The Tech Museum of Innovation

Project Services

  • Experience design
  • Software development
  • Prototyping
  • Gesture recognition
  • Data visualization
What can technology tell us about who we are? How can tracking our activities and behaviors improve our total health and awareness? RLMG produced two experiences for the Tech Museum’s Body Metrics exhibition that address these questions and much more.

 

The Challenge

When the Tech Museum of Innovation in San Jose, CA announced plans to create their most technically ambitious exhibition to date, RLMG was up for the challenge. The plan was to use sensors and digital tracking techniques to collect data from visitor interactions and reveal insights about health and behavior. A non-traditional exhibition, Body Metrics, would rely heavily on the ability of digital interactions to connect and resonate with visitors.

Our Approach

Working closely with the Tech Museum, RLMG created two experiences, Heart Sync and Body Moves, that transform data into something visible, comprehensible, useful, and fun. As the only physical installations in the space, these two experiences helped to define the exhibition environment.

 

Heart Sync explores relationships between our bodies and our individual and social behaviors through a communal relaxation exercise. Visitors’ heartbeats are measured using light sensors and visualized on a digital table. As they work together to relax and breathe calmly, the visualization responds in calming tones and waveforms. Over time, visitors influence one another’s ability to concentrate and relax, and their heartbeats become totally in sync.
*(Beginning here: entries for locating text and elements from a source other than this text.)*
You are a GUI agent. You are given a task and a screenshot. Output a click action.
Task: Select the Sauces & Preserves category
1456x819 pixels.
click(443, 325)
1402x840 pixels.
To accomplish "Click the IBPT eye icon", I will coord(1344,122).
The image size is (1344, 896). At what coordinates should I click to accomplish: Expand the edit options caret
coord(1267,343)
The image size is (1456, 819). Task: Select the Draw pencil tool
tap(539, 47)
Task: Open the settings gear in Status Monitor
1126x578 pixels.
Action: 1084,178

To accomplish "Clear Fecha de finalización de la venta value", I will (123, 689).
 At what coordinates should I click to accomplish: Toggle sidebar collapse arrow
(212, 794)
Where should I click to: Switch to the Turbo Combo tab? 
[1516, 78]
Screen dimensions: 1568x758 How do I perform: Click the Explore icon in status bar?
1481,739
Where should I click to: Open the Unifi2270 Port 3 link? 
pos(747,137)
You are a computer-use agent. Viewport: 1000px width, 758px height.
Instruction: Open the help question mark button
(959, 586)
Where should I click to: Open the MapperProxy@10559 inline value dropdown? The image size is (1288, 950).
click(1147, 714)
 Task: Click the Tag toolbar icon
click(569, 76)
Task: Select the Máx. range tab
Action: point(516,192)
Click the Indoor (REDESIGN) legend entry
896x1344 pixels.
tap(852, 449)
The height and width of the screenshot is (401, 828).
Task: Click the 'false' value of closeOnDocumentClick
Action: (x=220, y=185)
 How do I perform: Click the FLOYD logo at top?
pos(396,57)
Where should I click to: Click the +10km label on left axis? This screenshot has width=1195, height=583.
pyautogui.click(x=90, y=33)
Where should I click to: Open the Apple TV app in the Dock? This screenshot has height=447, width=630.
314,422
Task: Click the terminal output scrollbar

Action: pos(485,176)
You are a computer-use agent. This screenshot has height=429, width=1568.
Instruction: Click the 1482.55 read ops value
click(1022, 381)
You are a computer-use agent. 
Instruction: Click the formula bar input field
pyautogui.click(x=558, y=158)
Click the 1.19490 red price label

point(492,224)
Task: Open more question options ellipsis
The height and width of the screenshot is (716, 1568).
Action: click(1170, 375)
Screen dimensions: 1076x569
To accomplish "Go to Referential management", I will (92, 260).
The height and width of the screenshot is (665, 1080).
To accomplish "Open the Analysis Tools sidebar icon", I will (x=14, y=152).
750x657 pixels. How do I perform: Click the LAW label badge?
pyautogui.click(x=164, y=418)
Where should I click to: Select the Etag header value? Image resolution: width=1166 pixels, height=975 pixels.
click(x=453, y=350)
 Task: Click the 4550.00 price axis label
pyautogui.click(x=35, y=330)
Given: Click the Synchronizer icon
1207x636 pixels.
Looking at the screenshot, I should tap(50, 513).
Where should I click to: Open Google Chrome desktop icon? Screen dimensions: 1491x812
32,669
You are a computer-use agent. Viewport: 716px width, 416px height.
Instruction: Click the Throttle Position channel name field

Body Moves guides visitors through three physical activities and measures their position, activity, and range of motion using Microsoft Kinect sensors. Pose challenges visitors to match a series of yoga-like positions. Balance measures how still they can remain while standing on one foot. Bounce evaluates visitors’ expended energy as they jump up and down. Together, these experiences demonstrate how tracking our movements can encourage us to make small changes that impact our health and well-being.